The city will ask private attorneys and researchers to help develop a legal strategy to sue pharmaceutical companies that flooded the market with opioids, Walsh said. The request will be released in early February and Walsh said he expected a “fast turnaround.”
“We have to use everything, every tool we can, to fight back in this crisis,” Walsh said. “This is another way of putting pharmaceutical companies on notice.”
Walsh said he would not know the potential cost to the city until he saw responses to the request. He declined to name companies the city would target but huge drugmakers like Purdue Pharma have already seen lawsuits from Massachusetts cities, including Methuen and Woburn.
Richard Sandman, an attorney with Rodman, Rodman & Sandman, is working on several of those lawsuits and said while they are not class-action — cities and towns are seeking different damages — the lawsuits are being consolidated in federal court.

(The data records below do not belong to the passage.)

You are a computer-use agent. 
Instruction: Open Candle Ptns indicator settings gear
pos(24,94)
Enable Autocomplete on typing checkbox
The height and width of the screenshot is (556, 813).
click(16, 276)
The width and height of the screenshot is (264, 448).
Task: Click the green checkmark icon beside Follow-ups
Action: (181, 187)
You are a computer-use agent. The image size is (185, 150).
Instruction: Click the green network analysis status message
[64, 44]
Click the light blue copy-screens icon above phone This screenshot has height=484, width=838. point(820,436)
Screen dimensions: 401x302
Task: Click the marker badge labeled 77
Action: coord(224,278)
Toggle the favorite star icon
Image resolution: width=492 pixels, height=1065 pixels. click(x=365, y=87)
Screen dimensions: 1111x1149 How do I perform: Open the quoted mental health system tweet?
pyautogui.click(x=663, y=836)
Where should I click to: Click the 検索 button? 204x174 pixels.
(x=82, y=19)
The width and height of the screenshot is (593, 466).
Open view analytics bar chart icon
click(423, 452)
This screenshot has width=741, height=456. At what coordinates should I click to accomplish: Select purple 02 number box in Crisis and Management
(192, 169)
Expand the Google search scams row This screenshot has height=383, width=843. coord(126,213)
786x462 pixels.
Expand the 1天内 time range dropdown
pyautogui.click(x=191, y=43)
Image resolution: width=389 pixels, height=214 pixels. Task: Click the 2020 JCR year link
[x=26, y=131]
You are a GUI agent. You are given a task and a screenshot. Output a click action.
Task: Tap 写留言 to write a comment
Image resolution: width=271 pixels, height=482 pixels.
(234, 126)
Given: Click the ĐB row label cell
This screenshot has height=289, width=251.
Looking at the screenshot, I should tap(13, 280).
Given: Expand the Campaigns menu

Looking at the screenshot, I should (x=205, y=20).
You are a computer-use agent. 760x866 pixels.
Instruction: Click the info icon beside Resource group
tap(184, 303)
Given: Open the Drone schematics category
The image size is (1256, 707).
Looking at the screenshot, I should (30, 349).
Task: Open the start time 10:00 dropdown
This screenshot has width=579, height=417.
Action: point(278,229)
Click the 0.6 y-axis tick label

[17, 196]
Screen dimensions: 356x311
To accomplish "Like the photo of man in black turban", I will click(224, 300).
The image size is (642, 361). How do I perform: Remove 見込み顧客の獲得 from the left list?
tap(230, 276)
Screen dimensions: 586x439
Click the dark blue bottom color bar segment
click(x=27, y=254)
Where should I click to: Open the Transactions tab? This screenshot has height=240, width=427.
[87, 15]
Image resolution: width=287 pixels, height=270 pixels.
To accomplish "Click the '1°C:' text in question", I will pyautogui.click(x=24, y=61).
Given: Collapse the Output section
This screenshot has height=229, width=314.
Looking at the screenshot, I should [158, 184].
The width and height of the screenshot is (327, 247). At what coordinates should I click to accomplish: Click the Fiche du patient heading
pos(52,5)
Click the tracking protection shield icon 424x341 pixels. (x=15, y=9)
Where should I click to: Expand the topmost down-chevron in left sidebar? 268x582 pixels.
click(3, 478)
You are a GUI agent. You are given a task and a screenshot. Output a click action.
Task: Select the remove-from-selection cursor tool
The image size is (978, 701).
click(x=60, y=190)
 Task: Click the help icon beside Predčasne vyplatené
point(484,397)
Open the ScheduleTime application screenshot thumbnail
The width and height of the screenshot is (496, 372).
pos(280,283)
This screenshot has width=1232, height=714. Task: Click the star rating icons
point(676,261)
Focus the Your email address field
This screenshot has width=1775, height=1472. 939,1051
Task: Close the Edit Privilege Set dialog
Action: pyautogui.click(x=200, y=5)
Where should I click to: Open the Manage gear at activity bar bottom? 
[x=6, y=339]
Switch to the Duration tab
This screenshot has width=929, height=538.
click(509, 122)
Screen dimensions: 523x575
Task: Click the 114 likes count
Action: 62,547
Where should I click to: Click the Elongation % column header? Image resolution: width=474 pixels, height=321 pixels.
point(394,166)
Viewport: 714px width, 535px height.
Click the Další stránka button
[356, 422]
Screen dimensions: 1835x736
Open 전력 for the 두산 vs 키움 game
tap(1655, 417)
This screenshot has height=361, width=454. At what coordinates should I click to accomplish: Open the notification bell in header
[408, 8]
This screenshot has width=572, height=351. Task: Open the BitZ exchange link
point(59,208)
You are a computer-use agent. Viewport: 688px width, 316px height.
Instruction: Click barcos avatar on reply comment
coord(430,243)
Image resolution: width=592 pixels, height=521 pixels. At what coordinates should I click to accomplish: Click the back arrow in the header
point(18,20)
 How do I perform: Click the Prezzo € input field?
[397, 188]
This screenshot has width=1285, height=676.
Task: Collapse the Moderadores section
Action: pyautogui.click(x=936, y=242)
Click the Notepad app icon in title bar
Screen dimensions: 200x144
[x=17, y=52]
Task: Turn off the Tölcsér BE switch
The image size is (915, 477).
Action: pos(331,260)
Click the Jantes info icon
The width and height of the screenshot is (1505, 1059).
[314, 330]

The suits are charging companies with continuing to pump drugs into markets that would not appear to support high sales volume, leading to more opioids being sold to feed addictions instead of for medical reasons.
“Companies and manufacturers flooded the markets, they should be the ones who bear a lot of responsibility to clean up the mess they made,” Sandman said.
He said cities are looking to recoup money that fighting the opioid epidemic has taken from their budgets — from costs of naloxone to overtime for police, fire and emergency responders, to the potential loss of business due to concerns over blight from addicts.
“There’s a lot of time spent on the damages model, it’s not just based on what population you have and how many died — it has to go far deeper than that,” Sandman said, adding his firm would likely respond to Boston’s request.
“The opioid crisis has already been a big cost to the city, from people dying to emergency services — it’s hit every aspect of life,” Walsh said.
Walsh compared the series of lawsuits to the enormous series of suits against tobacco companies that eventually resulted in Massachusetts receiving an $8 billion settlement. Sandman agreed that the lawsuits against pharmaceutical companies could reach that scale, but said it could take years for any settlement or judgment to be reached.
Purdue Pharma — in responding to multiple lawsuits — has said that the U.S. Food and Drug Administration approved OxyContin for use as a painkiller and approved the safety warnings.